Thank you for inviting us to participate today.
We wish to acknowledge and express our gratitude to the indigenous peoples upon whose traditional lands we reside.
The Redwood provides programs and services, including shelter services, to support women and children to live and thrive without abuse, homelessness and poverty. We work for social change through learning, collaboration and advocacy.
We are deliberate with our language, which is informed by an anti-oppressive, feminist, trauma-informed and attachment-informed lens. It is compatible with a transformational justice framework. As opposed to the language of “perpetrator” or “abuser”, we refer to these people as people causing harm, or causers-of-harm. We recognize that harm manifests itself in a variety of ways, including torture and murder.
Our principal concern is rooted in ensuring the safety of our clients, their children and the community at large. We operate on a harm-reduction basis, in which we meet concerns by listening to, educating and respecting the wishes of survivors, as they are the experts in their own lives and their own needs.
Coercive control is a serious issue that contributes to the harm against and homicide of women and children. It also contributes to the causers-of-harm's own death by suicide. We are pleased to see the federal government taking this issue seriously, as evidenced by amendments to the Divorce Act and the bill being contemplated today.

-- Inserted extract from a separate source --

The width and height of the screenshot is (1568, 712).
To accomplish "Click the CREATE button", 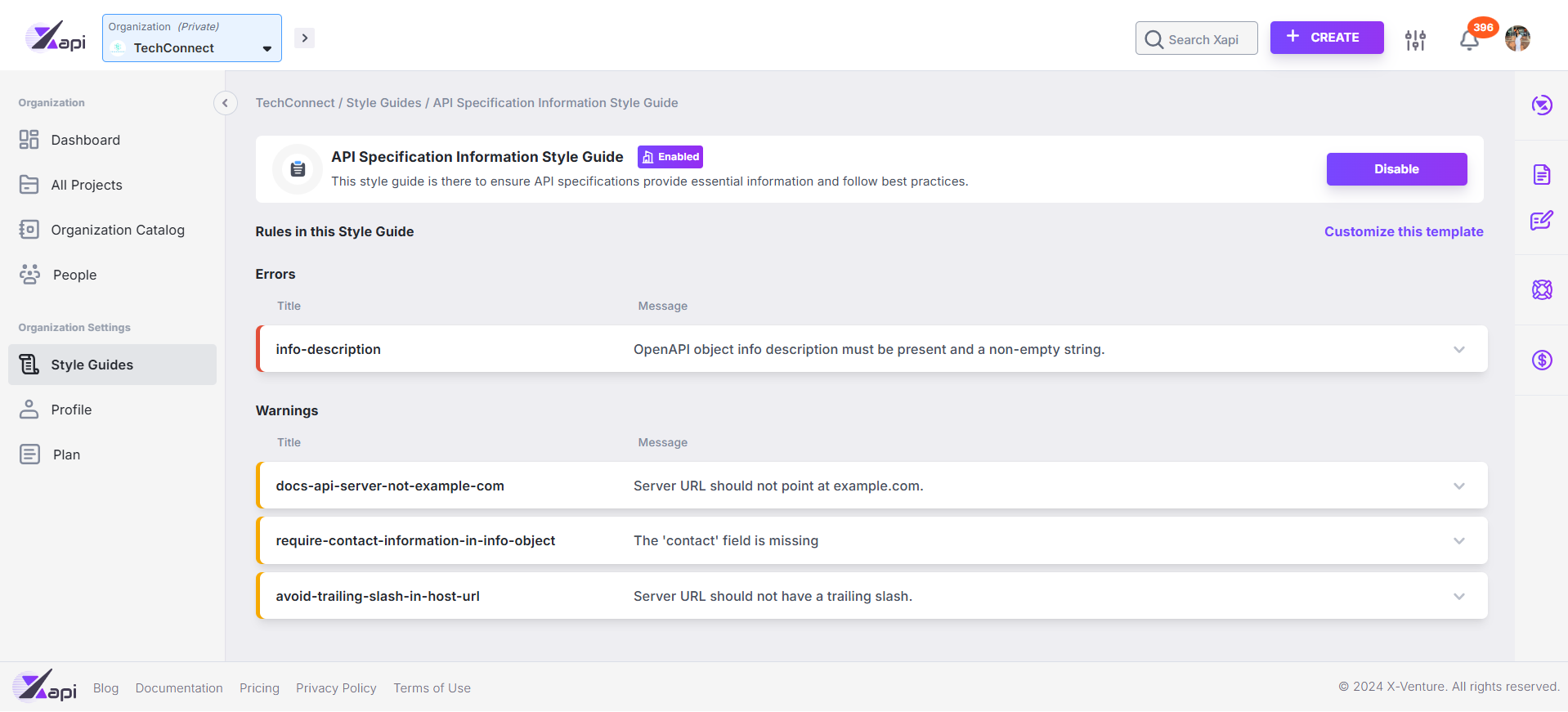I will click(x=1327, y=38).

Coercive control is the most lethal form of intimate partner violence. You've heard from our colleagues today about it in great detail. However, I wish to draw your attention to coercive control and violence's counterpart, violent resistance. For brevity, I will simply point out that violent resistance is a form of violence that responds to coercive control. It can therefore be seen where coercive control exists, but coercive control is the cause and any criminal measure should acknowledge this.
Criminalization of any form of family violence has its benefits and harms. Among the benefits we recognize that criminalization of any social ill sends a signal to society that the elected government as representatives of this society take the issue seriously and find the conduct morally reprehensible.